▸ **Task objective**
Only lines containing the string "each" belong in the answer; find them in the records and copy them.

▸ **Records provided**
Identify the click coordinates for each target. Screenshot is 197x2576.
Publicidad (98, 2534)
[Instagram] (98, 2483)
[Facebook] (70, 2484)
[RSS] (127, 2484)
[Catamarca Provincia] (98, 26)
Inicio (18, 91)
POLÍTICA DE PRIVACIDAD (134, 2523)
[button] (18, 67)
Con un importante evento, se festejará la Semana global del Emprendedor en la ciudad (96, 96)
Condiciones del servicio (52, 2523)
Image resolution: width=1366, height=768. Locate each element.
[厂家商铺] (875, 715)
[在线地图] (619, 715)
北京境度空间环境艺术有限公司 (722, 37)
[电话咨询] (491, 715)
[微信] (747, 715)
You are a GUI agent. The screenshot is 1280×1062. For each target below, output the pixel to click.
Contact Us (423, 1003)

▸ **Response for this exercise**
Identify the click coordinates for each target. Screenshot is 197x2576.
Image resolution: width=1366, height=768. Locate each element.
You are a GUI agent. The screenshot is 1280×1062. For each target below, output the pixel to click.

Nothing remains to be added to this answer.